Not only this government, but even a democratic bourgeois republican government, were it to consist exclusively of Kerensky and other Narodnik and “Marxist” social-patriots, cannot lead the people out of the imperialist war and guarantee peace.
For that reason we cannot consent to any blocs, or alliances, or even agreements with the defencists among the workers, nor with the Gvozdyov-Potresov-Chkhenkeli Kerensky, etc., trend, nor with men who, like Chkheidze and others, have taken a vacillating and indefinite stand on this crucial issue.

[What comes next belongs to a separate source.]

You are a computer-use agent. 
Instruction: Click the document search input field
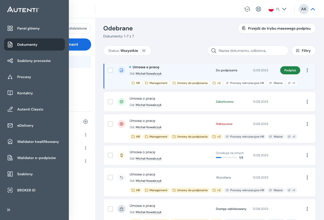[x=251, y=51]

Those agreements would not only inject an element of falseness in the minds of the masses, making them dependent on the Russian imperialist bourgeoisie, but would also weaken and undermine the leading role of the proletariat in ridding the people of imperialist war and guaranteeing a genuinely durable peace between the workers’ governments of all countries.

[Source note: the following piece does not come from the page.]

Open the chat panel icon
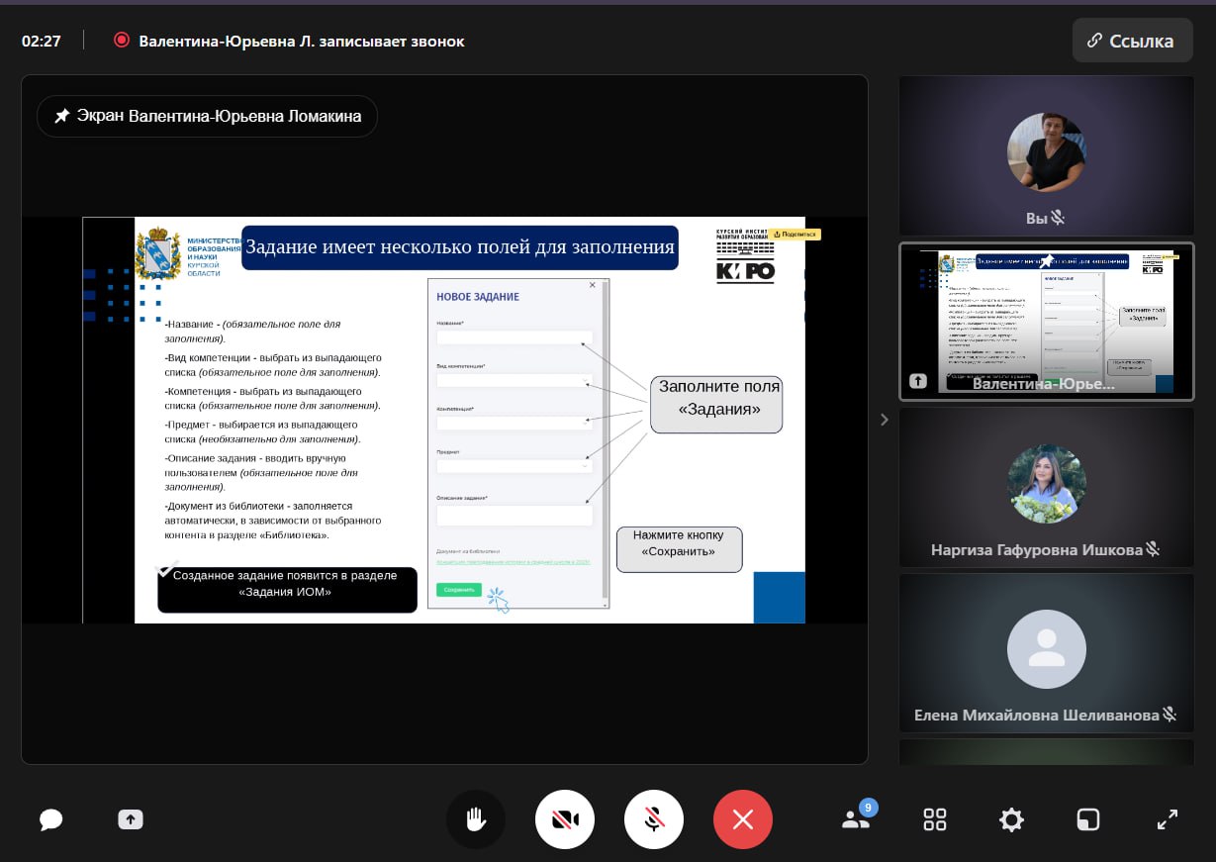The height and width of the screenshot is (862, 1216). click(51, 819)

[1] The first news of the February bourgeois-democratic revolution in Russia reached Lenin on March 2 (15), 1917. Reports of the victory of the revolution and the advent to power of an Octobrist-Cadet government of capitalists and landlords appeared in the Zürcher Post and Neue Zürcher Zeitung by the evening of March 4 (17). Lenin had drawn up a rough draft of theses, not meant for publication, on the tasks of the protetariat in the revolution. The theses were immediately sent via Stockholm to Oslo for the Bolsheviks leaving for Russia.
[2] Lenin uses the appellation Octobrist-Cadet to describe the bourgeois Provisional Government formed at 3 p.m. on March 2 (15), 1917 by agreement between the Provisional Committee of the State Duma and the Socialist-Revolutionary and Menshevik leaders of the Executive Committee of the Petrograd Soviet of Workers’ and Soldiers’ Deputies. The government was made up of Prince G. Y. Lvov (Prime Minister and Minister of the Interior), the Cadet leader P. N. Milyukov (Minister of Foreign Affairs), the Octobrist leader A. I. Guchkov (Minister of War and Acting Minister of the Navy) and other representatives of the big bourgeoisie and landlords. It also included A. F. Kerensky, of the Trudovik group, who was appointed Minister of Justice.
The manifesto of March 4 (17) mentioned by Lenin later on was originally drawn up by Menshevik members of the Petrograd Soviet Executive Committee. It set out the terms on which the Executive was prepared to support the Provisional Government. In the course of negotiations with the Duma Committee, it was revised by P. N. Milyukov and became the basis of the Provisional Government’s first appeal to the people.